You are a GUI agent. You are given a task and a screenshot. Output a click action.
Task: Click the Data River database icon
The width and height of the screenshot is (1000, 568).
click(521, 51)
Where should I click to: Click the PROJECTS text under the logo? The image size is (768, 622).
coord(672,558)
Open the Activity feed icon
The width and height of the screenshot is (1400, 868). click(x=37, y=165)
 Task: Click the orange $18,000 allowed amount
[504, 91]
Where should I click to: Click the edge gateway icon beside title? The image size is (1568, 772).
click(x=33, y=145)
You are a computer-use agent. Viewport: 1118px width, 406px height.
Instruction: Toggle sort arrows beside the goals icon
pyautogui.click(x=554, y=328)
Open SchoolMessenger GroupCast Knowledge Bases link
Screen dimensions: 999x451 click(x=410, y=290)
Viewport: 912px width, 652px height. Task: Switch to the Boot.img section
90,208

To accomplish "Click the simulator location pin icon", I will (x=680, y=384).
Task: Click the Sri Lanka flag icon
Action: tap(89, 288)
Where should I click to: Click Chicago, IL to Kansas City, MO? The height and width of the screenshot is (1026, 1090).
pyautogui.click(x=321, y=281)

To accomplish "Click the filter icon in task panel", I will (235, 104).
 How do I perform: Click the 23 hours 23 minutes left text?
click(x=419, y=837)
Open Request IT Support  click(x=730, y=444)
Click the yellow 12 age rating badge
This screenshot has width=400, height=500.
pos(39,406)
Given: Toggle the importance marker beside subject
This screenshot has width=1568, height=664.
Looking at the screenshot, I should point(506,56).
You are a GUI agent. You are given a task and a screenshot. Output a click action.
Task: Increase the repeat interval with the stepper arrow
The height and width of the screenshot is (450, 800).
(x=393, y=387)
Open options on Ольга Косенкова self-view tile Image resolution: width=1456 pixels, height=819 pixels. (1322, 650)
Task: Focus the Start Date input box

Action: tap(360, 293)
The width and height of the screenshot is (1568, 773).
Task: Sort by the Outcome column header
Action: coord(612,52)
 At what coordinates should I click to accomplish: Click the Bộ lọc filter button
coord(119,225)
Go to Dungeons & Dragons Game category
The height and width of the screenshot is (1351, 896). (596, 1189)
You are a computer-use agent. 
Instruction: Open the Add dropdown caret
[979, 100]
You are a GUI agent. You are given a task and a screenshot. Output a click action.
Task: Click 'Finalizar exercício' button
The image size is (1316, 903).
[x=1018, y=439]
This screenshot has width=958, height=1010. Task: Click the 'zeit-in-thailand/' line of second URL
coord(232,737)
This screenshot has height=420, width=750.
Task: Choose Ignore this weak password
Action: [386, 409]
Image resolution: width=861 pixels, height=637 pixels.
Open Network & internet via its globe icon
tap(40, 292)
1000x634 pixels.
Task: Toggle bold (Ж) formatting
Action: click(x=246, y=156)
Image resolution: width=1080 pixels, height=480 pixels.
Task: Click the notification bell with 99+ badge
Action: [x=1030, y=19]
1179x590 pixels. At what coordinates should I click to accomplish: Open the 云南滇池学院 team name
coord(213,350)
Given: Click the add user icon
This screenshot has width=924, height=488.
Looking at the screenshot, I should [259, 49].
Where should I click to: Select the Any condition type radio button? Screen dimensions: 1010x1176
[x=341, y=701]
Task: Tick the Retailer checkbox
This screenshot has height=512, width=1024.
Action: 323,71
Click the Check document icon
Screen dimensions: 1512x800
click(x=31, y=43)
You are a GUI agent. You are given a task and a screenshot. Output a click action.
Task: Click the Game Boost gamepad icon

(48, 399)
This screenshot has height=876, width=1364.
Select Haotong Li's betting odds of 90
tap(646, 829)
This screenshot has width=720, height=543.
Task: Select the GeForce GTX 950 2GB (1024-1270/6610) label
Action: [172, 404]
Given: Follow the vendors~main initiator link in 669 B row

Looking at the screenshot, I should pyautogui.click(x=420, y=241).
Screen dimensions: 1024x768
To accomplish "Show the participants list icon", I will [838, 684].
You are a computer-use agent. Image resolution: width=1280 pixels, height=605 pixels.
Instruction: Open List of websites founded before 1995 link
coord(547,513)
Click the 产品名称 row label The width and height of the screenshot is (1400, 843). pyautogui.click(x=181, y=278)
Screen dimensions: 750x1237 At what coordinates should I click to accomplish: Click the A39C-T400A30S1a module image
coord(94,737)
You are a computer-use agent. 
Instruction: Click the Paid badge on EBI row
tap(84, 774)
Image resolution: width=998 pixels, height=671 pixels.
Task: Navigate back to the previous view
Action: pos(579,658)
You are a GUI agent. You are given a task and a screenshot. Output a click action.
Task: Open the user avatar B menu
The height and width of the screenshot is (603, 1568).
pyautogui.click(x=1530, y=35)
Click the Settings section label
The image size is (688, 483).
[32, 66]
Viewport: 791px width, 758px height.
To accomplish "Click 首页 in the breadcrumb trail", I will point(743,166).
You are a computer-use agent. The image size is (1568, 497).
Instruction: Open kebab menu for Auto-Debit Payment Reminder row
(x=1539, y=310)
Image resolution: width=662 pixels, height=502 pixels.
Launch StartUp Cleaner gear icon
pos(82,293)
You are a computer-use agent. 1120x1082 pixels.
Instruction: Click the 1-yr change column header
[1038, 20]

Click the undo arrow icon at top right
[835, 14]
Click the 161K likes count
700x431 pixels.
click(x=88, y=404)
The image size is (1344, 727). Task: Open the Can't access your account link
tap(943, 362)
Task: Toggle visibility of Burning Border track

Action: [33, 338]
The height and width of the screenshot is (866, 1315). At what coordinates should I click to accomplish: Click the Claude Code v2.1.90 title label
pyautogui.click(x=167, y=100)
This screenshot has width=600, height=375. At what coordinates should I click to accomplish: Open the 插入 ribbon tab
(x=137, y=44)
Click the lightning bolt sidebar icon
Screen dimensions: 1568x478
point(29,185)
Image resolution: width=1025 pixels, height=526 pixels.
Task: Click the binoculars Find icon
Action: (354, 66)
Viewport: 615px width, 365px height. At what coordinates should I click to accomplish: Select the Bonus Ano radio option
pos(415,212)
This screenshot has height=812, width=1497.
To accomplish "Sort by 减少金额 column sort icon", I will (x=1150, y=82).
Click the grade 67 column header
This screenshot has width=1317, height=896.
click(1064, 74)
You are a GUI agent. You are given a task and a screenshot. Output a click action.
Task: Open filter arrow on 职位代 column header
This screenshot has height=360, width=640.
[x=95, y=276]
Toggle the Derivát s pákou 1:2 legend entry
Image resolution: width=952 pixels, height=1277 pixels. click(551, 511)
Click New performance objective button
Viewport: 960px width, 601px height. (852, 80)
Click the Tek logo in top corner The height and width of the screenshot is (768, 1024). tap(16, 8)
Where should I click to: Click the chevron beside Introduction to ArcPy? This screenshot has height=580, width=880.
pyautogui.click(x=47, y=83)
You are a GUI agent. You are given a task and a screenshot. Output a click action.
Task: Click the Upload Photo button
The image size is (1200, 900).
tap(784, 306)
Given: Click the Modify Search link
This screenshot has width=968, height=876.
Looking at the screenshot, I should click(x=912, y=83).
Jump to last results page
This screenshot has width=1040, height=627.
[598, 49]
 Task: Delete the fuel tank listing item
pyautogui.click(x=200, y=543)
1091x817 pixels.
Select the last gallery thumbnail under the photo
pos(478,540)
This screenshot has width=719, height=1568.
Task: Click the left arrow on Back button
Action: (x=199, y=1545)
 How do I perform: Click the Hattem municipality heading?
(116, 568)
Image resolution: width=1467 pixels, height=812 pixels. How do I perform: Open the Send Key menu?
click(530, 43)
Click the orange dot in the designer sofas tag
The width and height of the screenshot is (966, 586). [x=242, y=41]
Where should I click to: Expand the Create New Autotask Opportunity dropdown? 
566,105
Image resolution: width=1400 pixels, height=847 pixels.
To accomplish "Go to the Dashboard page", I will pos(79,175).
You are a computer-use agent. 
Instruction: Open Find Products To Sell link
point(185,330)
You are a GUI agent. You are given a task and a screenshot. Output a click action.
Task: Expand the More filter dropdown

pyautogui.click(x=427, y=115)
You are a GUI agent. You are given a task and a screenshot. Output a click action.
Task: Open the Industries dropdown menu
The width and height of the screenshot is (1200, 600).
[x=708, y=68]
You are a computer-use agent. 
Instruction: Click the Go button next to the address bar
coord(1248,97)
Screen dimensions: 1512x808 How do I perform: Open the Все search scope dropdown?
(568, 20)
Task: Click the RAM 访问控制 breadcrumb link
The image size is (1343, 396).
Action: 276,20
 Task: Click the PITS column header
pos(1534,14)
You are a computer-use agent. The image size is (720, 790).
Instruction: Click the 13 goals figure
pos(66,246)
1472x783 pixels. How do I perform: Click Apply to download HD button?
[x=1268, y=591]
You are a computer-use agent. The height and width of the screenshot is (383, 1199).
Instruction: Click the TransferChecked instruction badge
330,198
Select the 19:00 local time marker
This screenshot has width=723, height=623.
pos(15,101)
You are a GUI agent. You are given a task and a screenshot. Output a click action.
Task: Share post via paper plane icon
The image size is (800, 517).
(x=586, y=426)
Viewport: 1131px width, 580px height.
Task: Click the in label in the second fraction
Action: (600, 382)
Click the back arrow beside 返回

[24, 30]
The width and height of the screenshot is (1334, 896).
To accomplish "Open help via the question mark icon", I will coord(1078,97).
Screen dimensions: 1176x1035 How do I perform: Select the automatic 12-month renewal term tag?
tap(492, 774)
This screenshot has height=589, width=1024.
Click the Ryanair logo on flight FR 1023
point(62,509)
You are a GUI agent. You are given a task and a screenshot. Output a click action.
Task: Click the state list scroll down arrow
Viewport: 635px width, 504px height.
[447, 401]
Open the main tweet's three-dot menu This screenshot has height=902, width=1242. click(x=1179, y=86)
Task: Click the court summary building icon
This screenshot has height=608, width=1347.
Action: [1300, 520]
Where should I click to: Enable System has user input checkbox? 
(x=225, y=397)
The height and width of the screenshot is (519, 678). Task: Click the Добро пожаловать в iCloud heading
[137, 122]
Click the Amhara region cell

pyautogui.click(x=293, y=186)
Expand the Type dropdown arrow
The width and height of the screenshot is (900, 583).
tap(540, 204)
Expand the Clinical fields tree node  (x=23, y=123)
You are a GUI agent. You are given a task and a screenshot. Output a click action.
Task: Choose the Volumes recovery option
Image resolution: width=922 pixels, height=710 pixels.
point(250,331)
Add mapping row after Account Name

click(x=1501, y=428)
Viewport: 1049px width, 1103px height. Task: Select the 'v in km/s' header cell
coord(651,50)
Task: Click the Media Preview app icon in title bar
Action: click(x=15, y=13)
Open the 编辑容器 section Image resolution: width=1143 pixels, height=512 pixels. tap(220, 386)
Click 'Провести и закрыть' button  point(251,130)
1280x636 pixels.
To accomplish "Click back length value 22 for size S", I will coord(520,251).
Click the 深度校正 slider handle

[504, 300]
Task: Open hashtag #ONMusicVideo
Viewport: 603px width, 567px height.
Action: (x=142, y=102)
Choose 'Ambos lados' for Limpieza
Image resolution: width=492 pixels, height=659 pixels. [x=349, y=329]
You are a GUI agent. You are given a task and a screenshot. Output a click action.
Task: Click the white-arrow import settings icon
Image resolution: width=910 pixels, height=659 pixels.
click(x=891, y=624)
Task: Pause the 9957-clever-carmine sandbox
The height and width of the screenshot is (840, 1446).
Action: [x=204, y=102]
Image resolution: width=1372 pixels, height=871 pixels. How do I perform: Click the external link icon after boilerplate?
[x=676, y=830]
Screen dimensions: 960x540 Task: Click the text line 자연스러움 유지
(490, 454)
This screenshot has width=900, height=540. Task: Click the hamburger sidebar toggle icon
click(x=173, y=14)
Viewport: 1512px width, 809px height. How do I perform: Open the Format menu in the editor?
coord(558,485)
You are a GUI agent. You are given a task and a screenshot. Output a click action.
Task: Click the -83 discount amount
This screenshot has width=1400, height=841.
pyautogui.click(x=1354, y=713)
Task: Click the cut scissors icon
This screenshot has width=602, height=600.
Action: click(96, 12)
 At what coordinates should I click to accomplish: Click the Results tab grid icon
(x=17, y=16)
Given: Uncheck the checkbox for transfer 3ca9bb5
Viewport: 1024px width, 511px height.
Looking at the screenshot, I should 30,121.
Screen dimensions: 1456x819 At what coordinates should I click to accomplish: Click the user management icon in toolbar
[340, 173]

━━━━━━━━

What to do ::
Copy verbatim, from the listing above, each line from the one containing "1472x783 pixels. How" down to the one containing "The width and height of the screenshot is (1334, 896).", inclusive.

Solution for this exercise ::
1472x783 pixels. How do I perform: Click Apply to download HD button?
[x=1268, y=591]
You are a computer-use agent. The height and width of the screenshot is (383, 1199).
Instruction: Click the TransferChecked instruction badge
330,198
Select the 19:00 local time marker
This screenshot has width=723, height=623.
pos(15,101)
You are a GUI agent. You are given a task and a screenshot. Output a click action.
Task: Share post via paper plane icon
The image size is (800, 517).
(x=586, y=426)
Viewport: 1131px width, 580px height.
Task: Click the in label in the second fraction
Action: (600, 382)
Click the back arrow beside 返回

[24, 30]
The width and height of the screenshot is (1334, 896).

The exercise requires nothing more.